**Action item:**
Your answer should be an exact copy of the lines from the one containing "Viewport: 775px width, 656px" through the last line of the records below, without any pictures.

★ ★ ★ ★ ★ ★ ★

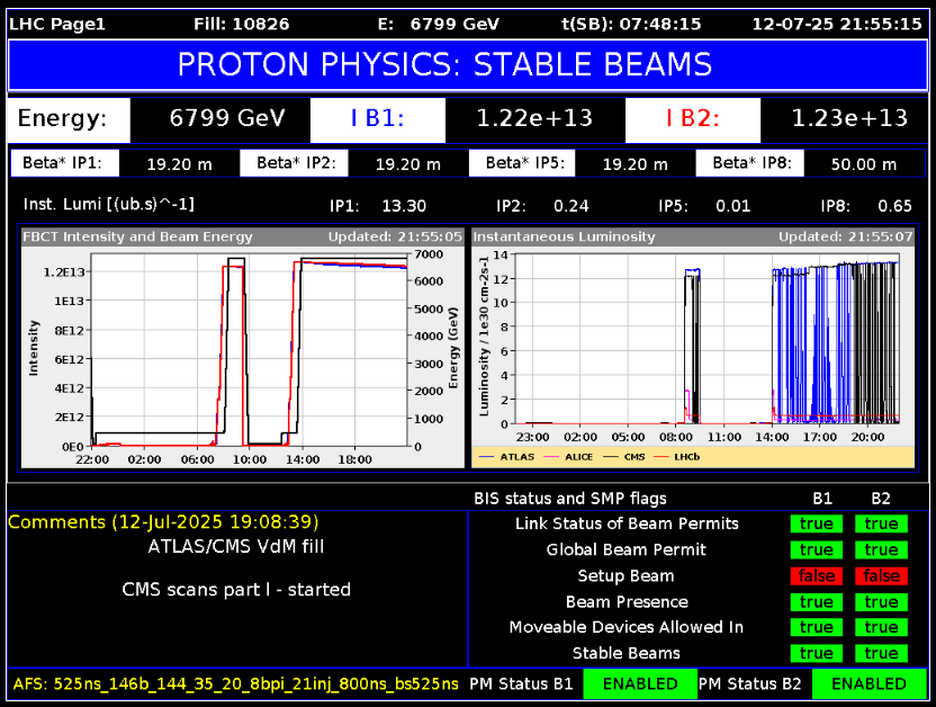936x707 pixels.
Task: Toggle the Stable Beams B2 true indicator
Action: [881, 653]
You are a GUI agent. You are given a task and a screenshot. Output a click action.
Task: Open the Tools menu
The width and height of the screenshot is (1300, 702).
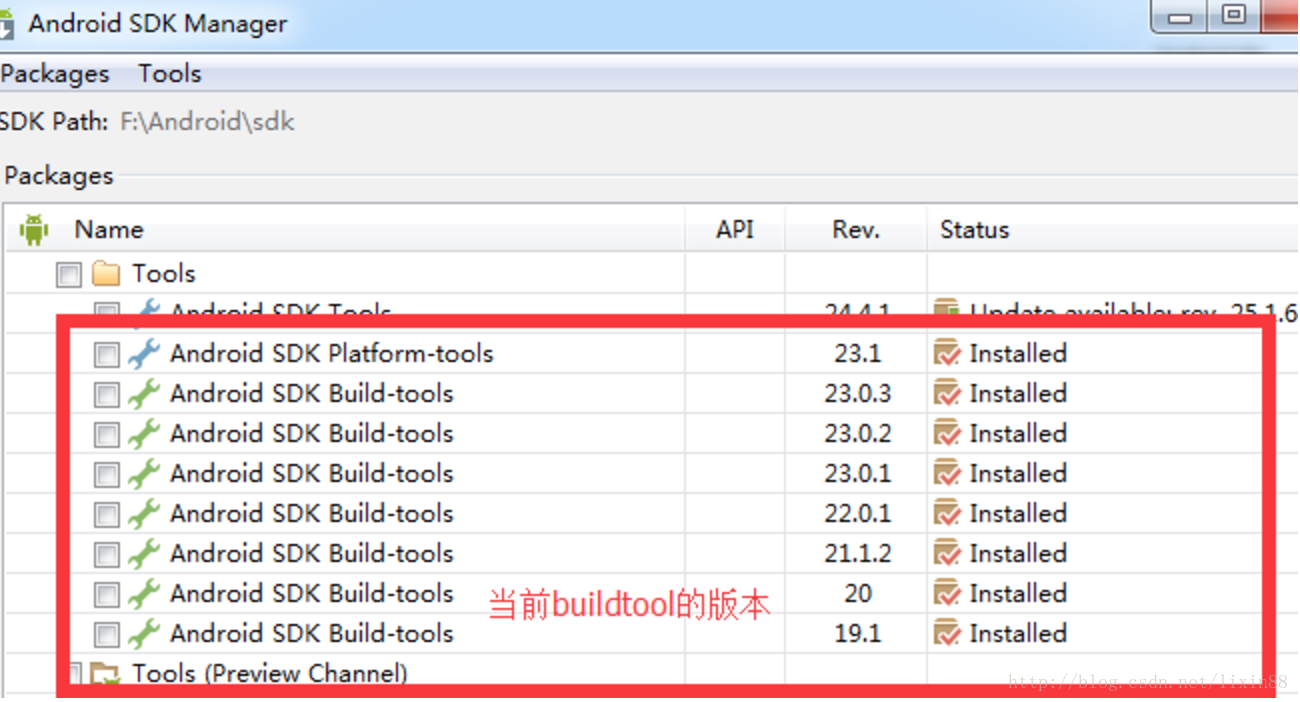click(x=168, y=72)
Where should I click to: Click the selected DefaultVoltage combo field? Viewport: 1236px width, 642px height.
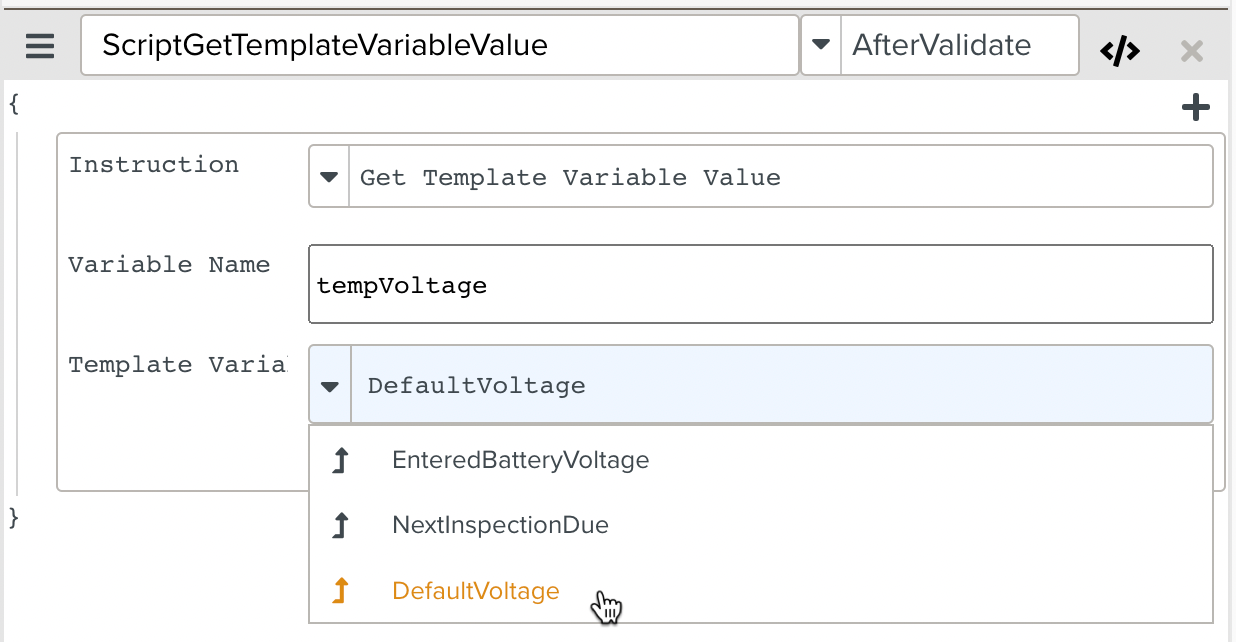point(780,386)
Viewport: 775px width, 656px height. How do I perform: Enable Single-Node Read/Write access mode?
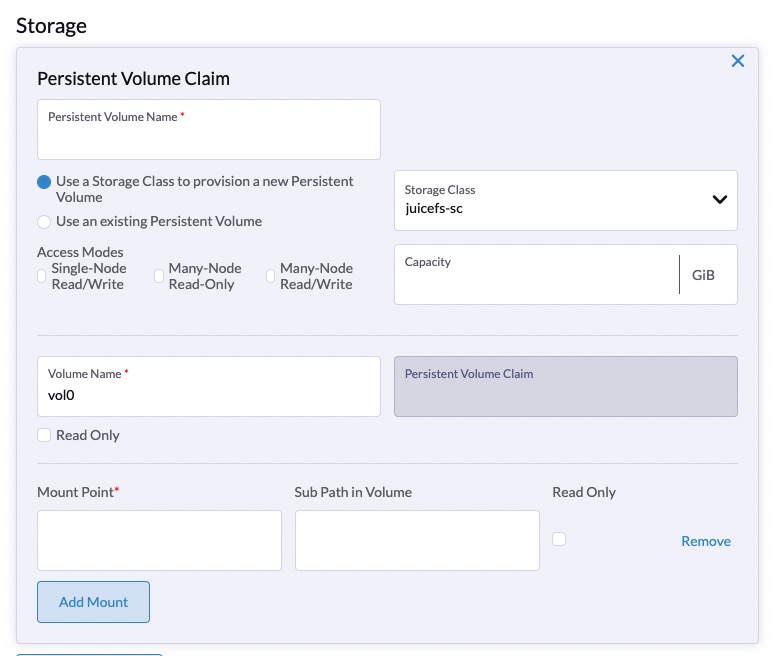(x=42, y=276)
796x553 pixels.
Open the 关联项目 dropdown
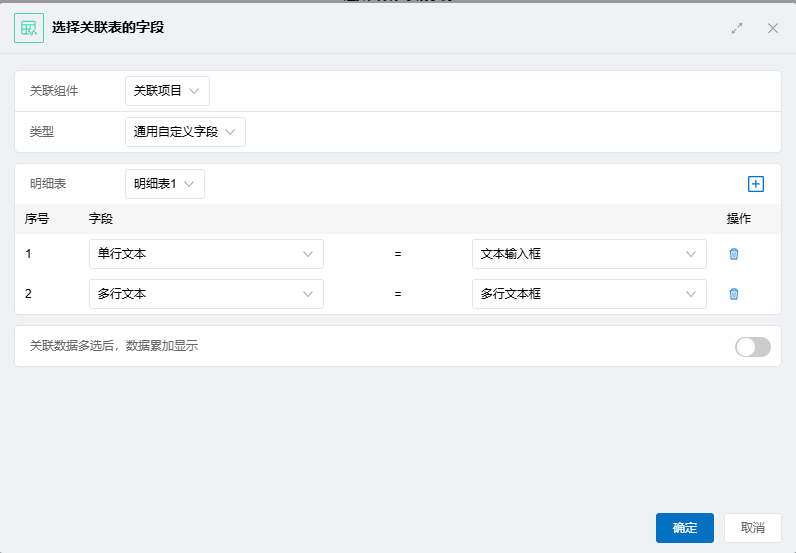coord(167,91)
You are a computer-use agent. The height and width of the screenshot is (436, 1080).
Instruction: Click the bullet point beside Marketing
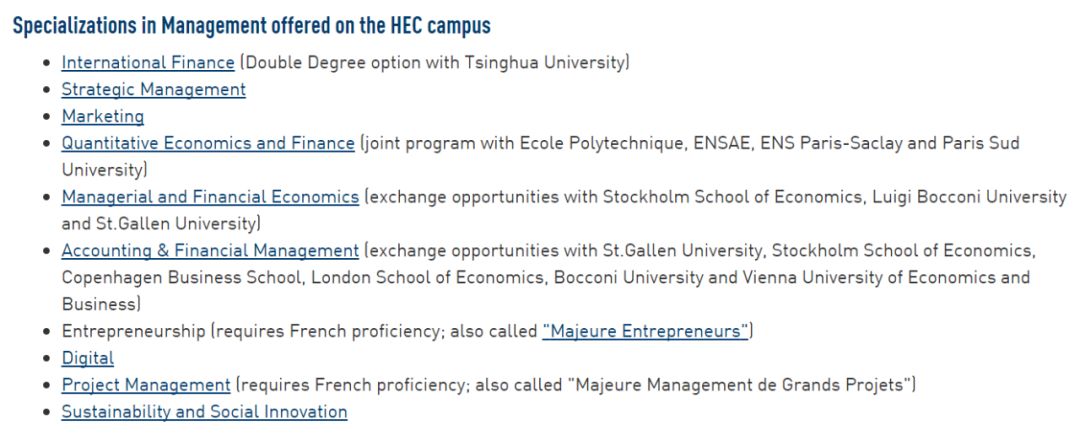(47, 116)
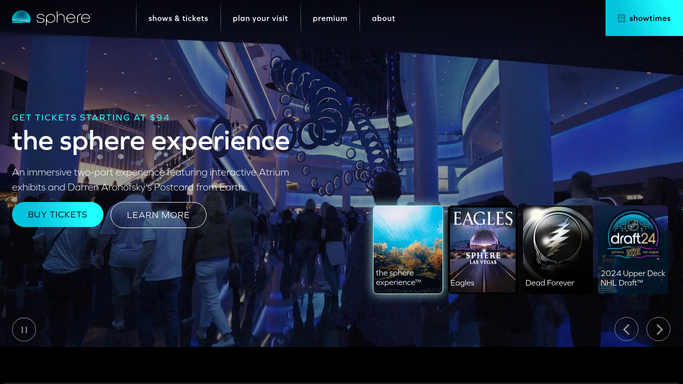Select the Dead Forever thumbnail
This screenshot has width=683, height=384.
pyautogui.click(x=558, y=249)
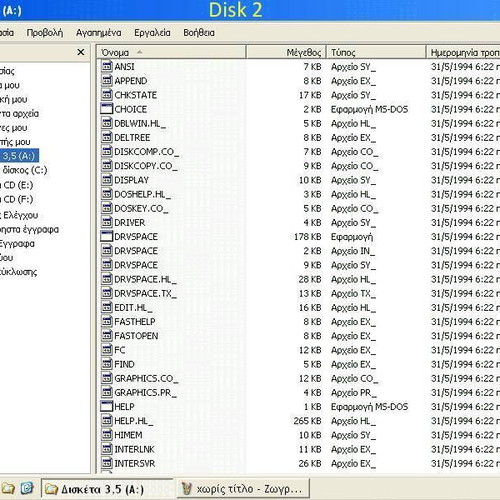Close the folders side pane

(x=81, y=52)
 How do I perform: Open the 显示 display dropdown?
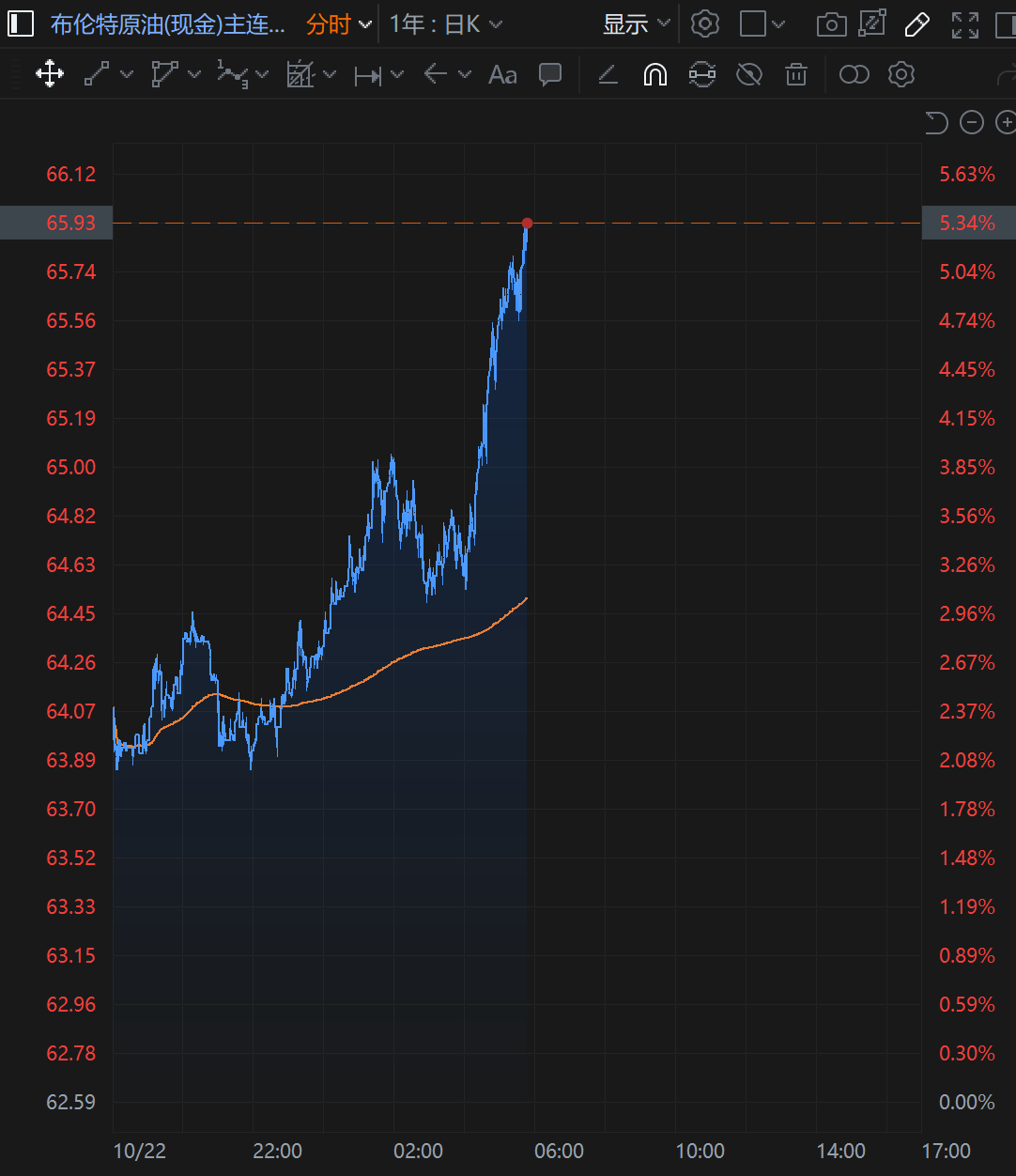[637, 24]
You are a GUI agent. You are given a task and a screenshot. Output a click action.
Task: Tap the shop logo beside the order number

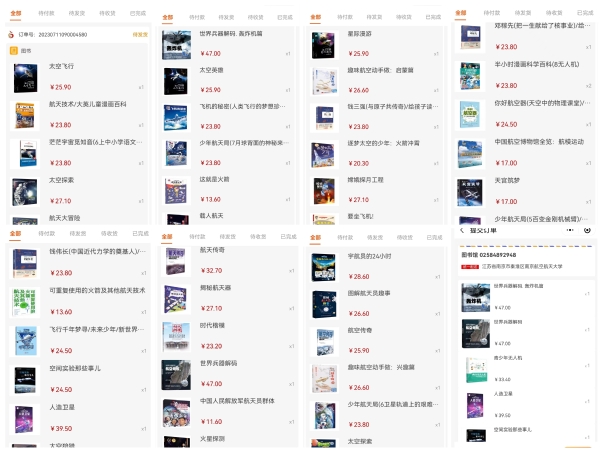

★ ★ ★ ★ ★ ★ ★

**Result of the task:**
Viewport: 775px width, 656px height. How do I perform: Enable Single-Node Read/Write access mode?
(x=42, y=276)
796x553 pixels.
Open the 关联项目 dropdown
coord(167,91)
You are a computer-use agent. The height and width of the screenshot is (436, 1080).
Instruction: Click the bullet point beside Marketing
(47, 116)
Select the Dead Forever thumbnail
This screenshot has width=683, height=384.
pyautogui.click(x=558, y=249)
Close the folders side pane

(x=81, y=52)
 How do I perform: Open the 显示 display dropdown?
[637, 24]
You are a GUI agent. You are given a task and a screenshot. Output a click action.
Task: Tap the shop logo beside the order number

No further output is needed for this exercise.